• BRANO
□ □ □ □
Tornando ad Atene, da parte delle delegazioni ortodosse,
poi, in particolare, si è messo in luce il rischio del proselitismo e
l’importanza della nozione di territorio canonico, per intendere correttamente
l’impegno missionario. Al proposito, va notato come la discussione resti
aperta: è toccato al teologo cattolico statunitense Robert Schreiter, ad
esempio, domandarsi con franchezza se una simile visione risponda ancora bene
all’attuale situazione, caratterizzata quotidianamente da migrazioni e
spostamenti di milioni di persone, in un’ottica sociologica; così come sul
piano teologico, occorrerebbe ripensare cosa definisca il territorio canonico:
se la storia, la tradizione, o il vescovo.
Nelle intenzioni degli organizzatori, un importante
fulcro dell’evento riguardava il rilancio del Decennio per vincere la violenza.
Si tratta di una campagna che – lanciata nel 2001 a Berlino allo scopo di
impegnare le chiese nella ricerca della riconciliazione, della giustizia e
della pace – proseguirà fino al 2010, rappresentando una delle iniziative di
maggior visibilità per il CEC.
□ □ □ □
• RICHIESTA SCRITTA 1
Secondo il brano, quando e dove è stata lanciata la campagna del Decennio per vincere la violenza?
• RICHIESTA SCRITTA 2
Riporta fedelmente la parte del brano che va da «Tornando ad Atene, da» fino a «o il vescovo.», incluso.
• RICHIESTA SCRITTA 3
Nel brano, per quale motivo Robert Schreiter si chiede se la visione del territorio canonico risponda ancora bene alla situazione attuale? Rispondi in una o due frasi.

• DATI FORNITI
□ □ □ □
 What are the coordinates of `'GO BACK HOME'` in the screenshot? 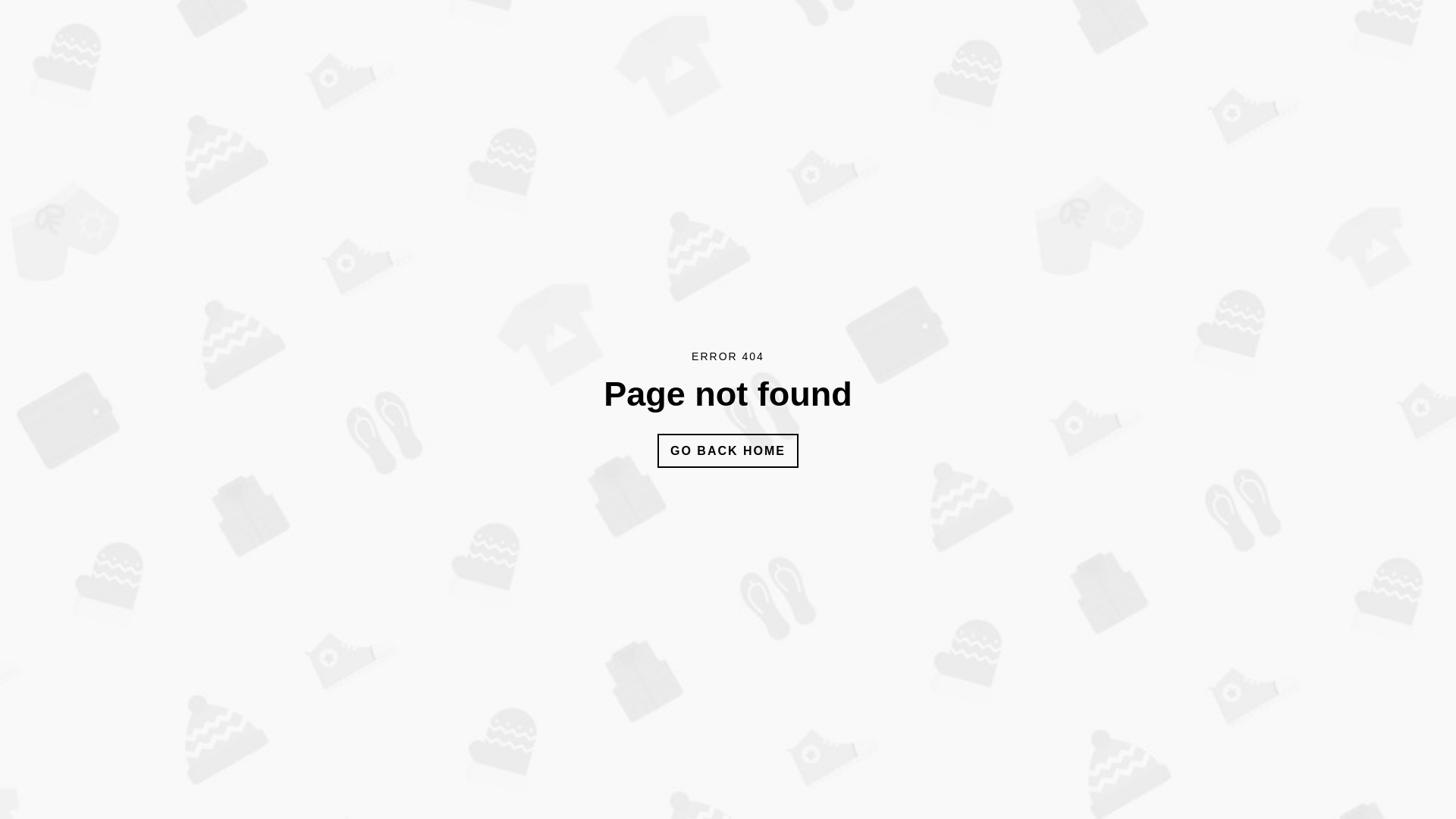 It's located at (728, 450).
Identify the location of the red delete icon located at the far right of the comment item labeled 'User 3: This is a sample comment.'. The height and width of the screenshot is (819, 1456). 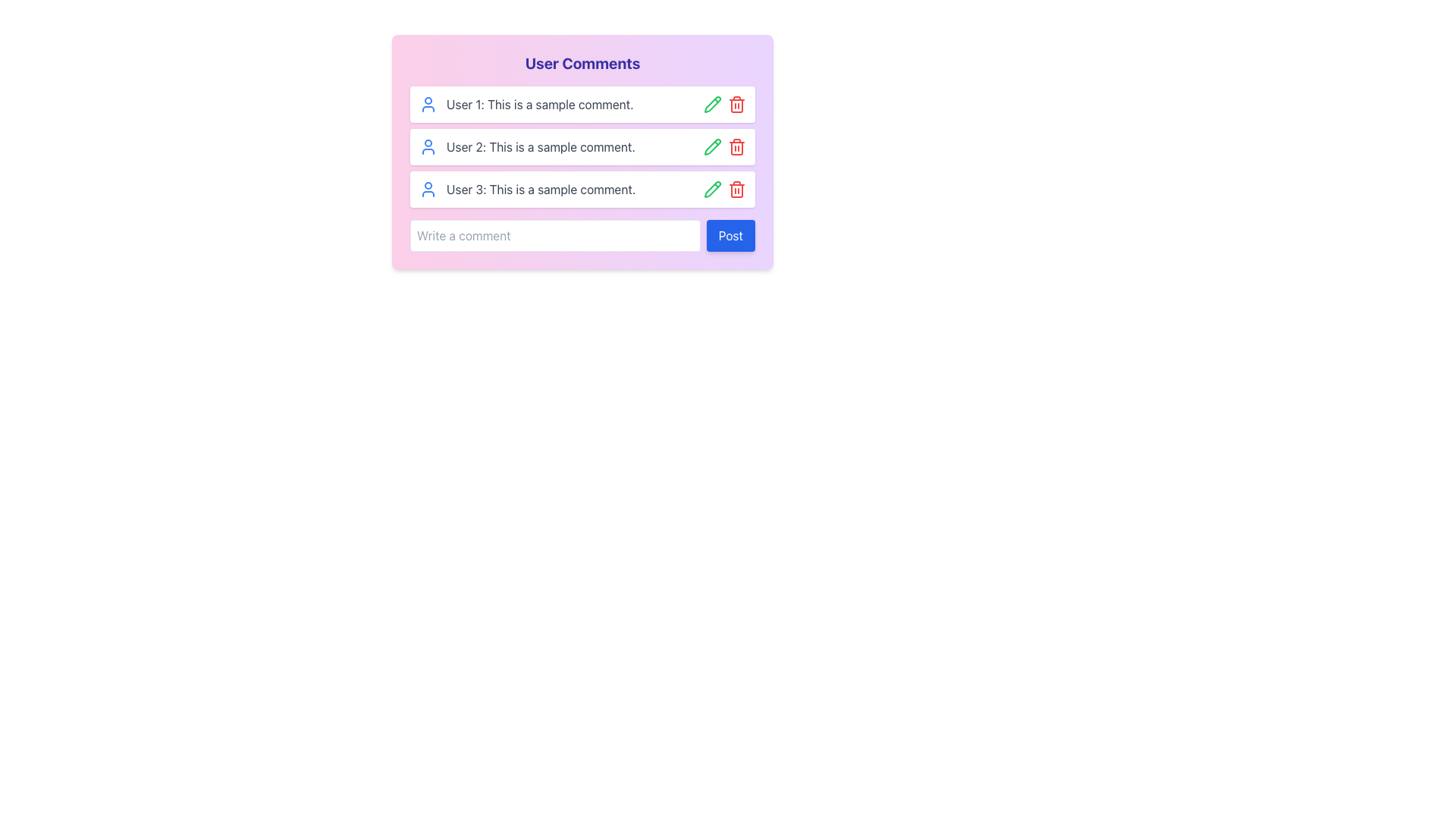
(723, 189).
□ □ □ □
• RISPOSTA COMPLETA 1
Nel 2001 a Berlino.

• RISPOSTA COMPLETA 2
Tornando ad Atene, da parte delle delegazioni ortodosse,
poi, in particolare, si è messo in luce il rischio del proselitismo e
l’importanza della nozione di territorio canonico, per intendere correttamente
l’impegno missionario. Al proposito, va notato come la discussione resti
aperta: è toccato al teologo cattolico statunitense Robert Schreiter, ad
esempio, domandarsi con franchezza se una simile visione risponda ancora bene
all’attuale situazione, caratterizzata quotidianamente da migrazioni e
spostamenti di milioni di persone, in un’ottica sociologica; così come sul
piano teologico, occorrerebbe ripensare cosa definisca il territorio canonico:
se la storia, la tradizione, o il vescovo.

• RISPOSTA COMPLETA 3
In un'ottica sociologica, la situazione attuale è caratterizzata quotidianamente da migrazioni e spostamenti di milioni di persone.